=== DATA SECTION ===
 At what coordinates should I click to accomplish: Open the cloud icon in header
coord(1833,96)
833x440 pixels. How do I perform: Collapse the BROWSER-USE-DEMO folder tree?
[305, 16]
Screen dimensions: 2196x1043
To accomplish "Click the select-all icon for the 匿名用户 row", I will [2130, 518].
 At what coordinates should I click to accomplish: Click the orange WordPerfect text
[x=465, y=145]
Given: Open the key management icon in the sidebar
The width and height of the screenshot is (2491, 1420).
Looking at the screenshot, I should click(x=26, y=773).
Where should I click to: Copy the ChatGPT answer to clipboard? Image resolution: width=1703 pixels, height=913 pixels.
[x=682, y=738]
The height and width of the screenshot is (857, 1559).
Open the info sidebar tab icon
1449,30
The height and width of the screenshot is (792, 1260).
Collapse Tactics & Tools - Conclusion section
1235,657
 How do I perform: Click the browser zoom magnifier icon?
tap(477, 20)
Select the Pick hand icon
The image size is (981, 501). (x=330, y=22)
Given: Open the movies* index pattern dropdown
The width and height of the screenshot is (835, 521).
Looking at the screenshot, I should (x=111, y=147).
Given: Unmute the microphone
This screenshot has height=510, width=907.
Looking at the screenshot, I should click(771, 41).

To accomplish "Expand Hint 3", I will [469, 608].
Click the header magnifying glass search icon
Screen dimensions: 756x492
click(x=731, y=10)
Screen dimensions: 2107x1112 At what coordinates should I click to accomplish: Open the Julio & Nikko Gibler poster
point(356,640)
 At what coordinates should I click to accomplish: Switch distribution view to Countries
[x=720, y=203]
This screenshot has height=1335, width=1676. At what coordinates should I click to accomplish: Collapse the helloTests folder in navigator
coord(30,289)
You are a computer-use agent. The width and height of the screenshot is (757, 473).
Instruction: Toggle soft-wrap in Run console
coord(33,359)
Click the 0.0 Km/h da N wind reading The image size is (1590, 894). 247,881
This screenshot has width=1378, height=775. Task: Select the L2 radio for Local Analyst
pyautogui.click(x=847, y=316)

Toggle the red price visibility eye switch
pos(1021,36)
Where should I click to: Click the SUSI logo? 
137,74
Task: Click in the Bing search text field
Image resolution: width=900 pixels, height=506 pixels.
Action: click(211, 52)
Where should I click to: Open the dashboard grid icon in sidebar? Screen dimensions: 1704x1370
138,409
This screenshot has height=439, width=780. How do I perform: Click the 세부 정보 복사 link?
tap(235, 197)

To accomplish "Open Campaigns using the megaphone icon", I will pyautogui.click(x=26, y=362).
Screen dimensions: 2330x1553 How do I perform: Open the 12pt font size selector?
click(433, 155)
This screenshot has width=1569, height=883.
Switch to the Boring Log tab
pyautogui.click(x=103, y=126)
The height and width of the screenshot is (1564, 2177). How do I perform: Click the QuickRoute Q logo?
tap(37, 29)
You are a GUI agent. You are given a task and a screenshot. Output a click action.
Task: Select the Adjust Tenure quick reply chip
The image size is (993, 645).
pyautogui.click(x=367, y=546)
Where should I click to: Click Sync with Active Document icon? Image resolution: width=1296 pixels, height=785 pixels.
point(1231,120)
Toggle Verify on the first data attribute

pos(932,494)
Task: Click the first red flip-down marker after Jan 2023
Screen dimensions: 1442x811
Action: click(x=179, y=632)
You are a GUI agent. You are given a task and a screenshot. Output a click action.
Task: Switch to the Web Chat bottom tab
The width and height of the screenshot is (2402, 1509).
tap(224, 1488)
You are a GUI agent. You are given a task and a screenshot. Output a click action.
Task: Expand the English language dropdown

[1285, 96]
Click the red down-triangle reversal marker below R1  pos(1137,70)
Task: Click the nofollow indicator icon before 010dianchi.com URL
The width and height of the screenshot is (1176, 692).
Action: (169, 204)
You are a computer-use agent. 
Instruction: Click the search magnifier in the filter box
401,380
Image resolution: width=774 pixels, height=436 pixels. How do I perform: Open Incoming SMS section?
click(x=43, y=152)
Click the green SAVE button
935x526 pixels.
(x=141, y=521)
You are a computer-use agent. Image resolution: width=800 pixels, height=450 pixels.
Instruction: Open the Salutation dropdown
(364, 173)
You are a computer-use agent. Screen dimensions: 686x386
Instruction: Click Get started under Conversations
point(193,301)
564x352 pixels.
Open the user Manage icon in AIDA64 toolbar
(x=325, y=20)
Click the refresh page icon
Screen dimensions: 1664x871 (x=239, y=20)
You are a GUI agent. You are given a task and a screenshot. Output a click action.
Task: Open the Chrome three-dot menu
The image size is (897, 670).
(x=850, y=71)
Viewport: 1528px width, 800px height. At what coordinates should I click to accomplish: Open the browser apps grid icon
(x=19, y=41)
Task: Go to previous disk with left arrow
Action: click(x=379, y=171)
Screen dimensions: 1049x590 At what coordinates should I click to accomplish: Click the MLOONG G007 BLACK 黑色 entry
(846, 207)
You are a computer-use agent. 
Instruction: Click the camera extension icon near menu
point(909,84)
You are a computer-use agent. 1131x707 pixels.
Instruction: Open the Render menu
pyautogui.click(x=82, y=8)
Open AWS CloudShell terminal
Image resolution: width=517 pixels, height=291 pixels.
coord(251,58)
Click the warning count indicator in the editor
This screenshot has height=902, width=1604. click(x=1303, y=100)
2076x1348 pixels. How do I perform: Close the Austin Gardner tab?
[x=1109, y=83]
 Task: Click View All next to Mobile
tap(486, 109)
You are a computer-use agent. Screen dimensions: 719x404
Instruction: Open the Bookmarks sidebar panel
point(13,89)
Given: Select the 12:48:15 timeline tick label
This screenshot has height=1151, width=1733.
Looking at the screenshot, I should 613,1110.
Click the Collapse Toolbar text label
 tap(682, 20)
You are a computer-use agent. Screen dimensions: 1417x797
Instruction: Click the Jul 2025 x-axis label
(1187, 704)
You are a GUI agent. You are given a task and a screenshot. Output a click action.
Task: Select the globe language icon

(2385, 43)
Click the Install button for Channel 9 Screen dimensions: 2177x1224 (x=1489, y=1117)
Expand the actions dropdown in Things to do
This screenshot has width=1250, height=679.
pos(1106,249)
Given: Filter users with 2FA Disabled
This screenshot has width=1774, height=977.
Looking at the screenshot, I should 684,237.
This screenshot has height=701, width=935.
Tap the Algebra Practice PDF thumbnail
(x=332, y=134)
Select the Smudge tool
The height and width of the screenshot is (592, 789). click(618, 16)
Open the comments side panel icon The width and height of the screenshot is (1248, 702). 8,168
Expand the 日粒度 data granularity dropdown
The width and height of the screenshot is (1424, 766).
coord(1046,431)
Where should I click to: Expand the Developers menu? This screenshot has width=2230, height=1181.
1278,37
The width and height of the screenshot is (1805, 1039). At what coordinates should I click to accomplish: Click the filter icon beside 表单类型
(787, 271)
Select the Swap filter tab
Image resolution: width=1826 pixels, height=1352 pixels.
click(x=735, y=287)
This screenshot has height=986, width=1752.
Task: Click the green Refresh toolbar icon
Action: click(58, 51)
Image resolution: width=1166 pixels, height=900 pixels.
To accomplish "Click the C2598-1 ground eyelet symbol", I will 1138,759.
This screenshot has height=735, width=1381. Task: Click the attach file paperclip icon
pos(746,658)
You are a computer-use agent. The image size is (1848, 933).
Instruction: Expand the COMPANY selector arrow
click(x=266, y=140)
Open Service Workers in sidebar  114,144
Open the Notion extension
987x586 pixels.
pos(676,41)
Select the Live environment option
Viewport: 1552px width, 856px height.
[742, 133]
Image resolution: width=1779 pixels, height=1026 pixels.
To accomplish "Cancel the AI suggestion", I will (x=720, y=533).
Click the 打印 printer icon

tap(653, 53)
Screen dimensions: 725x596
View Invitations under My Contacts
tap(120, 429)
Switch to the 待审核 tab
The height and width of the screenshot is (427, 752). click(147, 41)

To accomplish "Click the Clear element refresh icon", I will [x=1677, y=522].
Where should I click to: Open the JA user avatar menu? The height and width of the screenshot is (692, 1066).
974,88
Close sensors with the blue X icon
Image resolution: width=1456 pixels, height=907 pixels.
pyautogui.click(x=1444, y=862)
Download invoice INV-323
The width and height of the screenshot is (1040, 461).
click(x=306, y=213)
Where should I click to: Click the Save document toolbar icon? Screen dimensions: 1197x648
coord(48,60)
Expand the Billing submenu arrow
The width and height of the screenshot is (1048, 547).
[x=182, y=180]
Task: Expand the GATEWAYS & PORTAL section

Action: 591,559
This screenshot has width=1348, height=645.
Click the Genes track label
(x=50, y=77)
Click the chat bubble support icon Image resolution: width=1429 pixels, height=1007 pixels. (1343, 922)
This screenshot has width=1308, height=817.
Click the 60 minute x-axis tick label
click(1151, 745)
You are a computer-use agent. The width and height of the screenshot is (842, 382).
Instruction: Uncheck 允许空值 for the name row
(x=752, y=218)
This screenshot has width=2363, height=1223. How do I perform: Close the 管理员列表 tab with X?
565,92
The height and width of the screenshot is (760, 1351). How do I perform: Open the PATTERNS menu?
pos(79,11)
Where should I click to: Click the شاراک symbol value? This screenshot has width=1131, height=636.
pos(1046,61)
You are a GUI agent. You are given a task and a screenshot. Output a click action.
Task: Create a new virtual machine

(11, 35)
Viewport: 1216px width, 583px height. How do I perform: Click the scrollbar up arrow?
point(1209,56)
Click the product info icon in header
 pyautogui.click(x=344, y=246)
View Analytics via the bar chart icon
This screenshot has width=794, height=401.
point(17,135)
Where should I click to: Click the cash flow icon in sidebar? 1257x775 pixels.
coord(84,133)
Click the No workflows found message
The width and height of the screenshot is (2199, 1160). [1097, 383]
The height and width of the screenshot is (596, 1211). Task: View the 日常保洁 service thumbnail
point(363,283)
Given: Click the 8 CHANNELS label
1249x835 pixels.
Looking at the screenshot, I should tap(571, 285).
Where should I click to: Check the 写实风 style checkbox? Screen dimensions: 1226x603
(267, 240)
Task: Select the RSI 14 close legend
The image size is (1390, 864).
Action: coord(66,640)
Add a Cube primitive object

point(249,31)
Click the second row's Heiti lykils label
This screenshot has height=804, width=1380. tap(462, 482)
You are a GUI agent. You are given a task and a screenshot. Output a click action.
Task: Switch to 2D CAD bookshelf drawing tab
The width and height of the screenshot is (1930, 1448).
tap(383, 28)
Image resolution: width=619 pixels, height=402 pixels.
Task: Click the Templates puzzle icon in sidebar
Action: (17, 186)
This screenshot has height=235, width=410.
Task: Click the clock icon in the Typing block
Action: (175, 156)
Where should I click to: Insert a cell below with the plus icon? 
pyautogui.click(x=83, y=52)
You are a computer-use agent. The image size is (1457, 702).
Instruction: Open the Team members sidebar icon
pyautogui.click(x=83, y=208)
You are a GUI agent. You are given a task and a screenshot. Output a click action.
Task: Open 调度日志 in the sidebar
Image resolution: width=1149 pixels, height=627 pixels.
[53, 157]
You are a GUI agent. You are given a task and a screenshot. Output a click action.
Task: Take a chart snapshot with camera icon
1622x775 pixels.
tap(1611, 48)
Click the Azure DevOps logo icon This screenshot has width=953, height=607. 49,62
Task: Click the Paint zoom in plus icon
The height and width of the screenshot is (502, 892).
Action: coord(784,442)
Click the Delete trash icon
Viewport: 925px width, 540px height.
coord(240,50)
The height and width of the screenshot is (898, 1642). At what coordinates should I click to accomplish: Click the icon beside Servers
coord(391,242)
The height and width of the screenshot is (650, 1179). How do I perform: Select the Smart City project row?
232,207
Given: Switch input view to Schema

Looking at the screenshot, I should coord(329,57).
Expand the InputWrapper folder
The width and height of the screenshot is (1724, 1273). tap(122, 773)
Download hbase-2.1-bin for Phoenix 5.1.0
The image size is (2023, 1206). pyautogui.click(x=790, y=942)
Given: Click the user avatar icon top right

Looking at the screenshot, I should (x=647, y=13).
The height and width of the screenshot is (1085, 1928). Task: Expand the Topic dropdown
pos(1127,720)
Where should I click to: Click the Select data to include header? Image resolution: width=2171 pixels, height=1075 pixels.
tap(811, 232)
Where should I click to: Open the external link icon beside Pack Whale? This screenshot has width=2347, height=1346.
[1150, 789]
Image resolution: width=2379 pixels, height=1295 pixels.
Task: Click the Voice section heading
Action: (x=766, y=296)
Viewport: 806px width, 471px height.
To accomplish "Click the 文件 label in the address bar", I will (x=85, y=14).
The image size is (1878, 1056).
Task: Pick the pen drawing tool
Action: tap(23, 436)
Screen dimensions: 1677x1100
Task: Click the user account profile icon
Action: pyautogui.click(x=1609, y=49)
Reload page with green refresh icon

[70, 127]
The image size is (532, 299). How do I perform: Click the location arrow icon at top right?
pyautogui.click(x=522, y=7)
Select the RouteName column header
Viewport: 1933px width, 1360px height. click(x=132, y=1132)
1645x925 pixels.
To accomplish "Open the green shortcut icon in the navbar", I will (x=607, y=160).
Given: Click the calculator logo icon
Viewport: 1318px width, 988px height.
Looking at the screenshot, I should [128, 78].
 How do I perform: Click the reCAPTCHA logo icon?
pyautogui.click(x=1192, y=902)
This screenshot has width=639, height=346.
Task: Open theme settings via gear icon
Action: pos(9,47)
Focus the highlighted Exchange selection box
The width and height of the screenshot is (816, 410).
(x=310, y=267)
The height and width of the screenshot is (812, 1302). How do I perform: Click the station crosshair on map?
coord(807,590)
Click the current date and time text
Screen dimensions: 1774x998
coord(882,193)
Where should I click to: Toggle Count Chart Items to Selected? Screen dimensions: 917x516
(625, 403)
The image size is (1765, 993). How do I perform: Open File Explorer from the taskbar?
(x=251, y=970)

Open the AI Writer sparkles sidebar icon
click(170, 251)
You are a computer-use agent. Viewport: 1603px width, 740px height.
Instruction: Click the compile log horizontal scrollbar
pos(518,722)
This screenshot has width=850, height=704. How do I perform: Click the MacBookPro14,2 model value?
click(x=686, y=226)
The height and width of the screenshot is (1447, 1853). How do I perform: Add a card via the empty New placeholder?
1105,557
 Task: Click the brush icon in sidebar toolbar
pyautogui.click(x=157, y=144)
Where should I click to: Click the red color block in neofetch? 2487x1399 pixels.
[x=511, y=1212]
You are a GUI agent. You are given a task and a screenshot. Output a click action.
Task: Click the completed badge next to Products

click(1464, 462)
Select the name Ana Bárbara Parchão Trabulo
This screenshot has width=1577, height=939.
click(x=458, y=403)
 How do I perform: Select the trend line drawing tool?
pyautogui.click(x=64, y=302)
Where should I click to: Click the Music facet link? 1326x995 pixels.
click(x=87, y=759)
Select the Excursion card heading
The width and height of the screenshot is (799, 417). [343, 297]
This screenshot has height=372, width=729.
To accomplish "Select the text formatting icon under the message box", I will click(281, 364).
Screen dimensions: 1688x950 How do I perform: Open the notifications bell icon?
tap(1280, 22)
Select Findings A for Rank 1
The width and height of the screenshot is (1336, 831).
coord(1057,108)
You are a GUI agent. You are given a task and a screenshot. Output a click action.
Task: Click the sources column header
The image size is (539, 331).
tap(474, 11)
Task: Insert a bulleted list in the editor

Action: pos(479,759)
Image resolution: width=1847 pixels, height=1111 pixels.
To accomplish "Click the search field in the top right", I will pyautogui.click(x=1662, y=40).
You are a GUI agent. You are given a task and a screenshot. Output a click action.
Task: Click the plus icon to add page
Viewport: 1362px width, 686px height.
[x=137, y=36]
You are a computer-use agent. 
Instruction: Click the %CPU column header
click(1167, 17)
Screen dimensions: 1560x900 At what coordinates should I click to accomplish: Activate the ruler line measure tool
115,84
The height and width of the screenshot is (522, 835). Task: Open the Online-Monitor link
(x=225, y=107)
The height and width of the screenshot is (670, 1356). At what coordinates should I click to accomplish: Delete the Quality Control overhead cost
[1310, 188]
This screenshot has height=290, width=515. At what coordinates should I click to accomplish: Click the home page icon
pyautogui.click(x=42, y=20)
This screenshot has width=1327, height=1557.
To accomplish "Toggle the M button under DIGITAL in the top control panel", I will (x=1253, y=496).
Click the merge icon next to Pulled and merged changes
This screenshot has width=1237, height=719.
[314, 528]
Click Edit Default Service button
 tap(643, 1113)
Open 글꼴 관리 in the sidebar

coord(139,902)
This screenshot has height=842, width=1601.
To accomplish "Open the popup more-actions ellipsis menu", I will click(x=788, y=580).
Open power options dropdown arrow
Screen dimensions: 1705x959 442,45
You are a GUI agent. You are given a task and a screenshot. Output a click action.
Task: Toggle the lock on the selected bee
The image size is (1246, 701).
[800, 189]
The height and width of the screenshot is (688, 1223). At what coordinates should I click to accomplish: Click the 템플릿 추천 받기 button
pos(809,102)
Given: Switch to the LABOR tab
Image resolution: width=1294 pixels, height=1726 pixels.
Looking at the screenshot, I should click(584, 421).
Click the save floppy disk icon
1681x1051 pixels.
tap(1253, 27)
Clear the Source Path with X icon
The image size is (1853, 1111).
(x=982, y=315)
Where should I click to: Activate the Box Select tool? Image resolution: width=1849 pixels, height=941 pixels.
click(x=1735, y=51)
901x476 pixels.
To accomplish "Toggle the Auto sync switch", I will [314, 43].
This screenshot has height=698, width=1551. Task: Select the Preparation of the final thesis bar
===
Copy exactly the line that contains "Where should I click to: Activate" and every line after it through the end of the entries, with nothing added.

> _SOLUTION BELOW_:
Where should I click to: Activate the Box Select tool? Image resolution: width=1849 pixels, height=941 pixels.
click(x=1735, y=51)
901x476 pixels.
To accomplish "Toggle the Auto sync switch", I will [314, 43].
This screenshot has height=698, width=1551. Task: Select the Preparation of the final thesis bar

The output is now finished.